SA : Pas une seule fois, si l'on fait exception d'un concert pendant la période de ma bourse. J'étais alors âgée de 19 ans. J'ai d'ailleurs été critiquée à l'époque pour manipuler la tradition musicale turque et européenne avec peu de respect…

RM : Et quelle a été votre réaction ?

SA : Je me demandais ce que pouvait bien signifier cette remarque. Qu'avais-je fait pour que les gens essayent de m'éduquer à plus de respect ? J'ai compris à l'époque que cette idée de fusion de différents éléments, provenant de cultures différentes, pouvait en être responsable.

RM : Avez-vous eu d'autres feedbacks de la société turque ?

SA : En 2013, j'ai écrit un concerto pour bağlama, et à cette occasion une grande délégation de l'école de bağlama est arrivée d'Istanbul. Selon eux, j'aurais pu écrire le concerto pour la guitare, et il n'était pas utile d'utiliser le bağlama, qui devrait être réservé pour la musique anatolienne. Or, mon projet était justement de transposer les capacités du bağlama à l'orchestre, en changeant l'accord des violons par exemple. Dans ce cas là, les « oreilles » européennes sont plus ouvertes, elles percevaient tout de suite le projet de la pièce.

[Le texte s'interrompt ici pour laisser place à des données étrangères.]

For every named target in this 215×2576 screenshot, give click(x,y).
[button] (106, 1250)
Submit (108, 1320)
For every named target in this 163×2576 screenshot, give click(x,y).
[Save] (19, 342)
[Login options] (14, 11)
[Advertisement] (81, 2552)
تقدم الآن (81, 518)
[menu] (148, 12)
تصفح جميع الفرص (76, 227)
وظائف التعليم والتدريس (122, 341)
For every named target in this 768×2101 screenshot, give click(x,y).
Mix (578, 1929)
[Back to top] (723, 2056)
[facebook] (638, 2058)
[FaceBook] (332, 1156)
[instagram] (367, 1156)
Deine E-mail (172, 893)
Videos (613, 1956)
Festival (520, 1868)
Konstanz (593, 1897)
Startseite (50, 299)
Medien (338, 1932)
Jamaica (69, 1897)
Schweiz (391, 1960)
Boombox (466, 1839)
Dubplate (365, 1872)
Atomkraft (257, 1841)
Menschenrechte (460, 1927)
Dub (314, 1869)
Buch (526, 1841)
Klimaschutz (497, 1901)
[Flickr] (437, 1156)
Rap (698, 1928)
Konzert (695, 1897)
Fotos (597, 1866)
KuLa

Mais à l'inverse, lorsque j'arrange un lied de Schubert à la manière anatolienne, j'ai la fraction schubertienne qui considère qu'il n'est pas à propos de toucher à un art musical établi. Mais qu'il s'agisse de musique d'Anatolie ou de Schubert, la question reste la même : est-ce que ces traditions à la base n'étaient pas aussi le résultat de crossover, avant de se pérenniser ?

RM : Élaborer ce genre de rencontres culturellement « provocatrices », c'est un choix politique délibéré ?

SA : Au départ, j'étais assez « optimiste » par rapport à ces phénomènes. J'unissais les choses les unes aux autres, et je me disais qu'il apparaîtrait au final quelque chose d'intéressant pour tous. Mais j'ai remarqué que plus mon style se formait entre ces univers et ces styles, plus un besoin d'en parler se mettait en place, et j'ai alors, avec humour, repris ce genre de provocation à mon compte. Mais c'est avant tout la présence d'une certaine pensée du « classement » en Allemagne qui pousse à provoquer dans ce sens.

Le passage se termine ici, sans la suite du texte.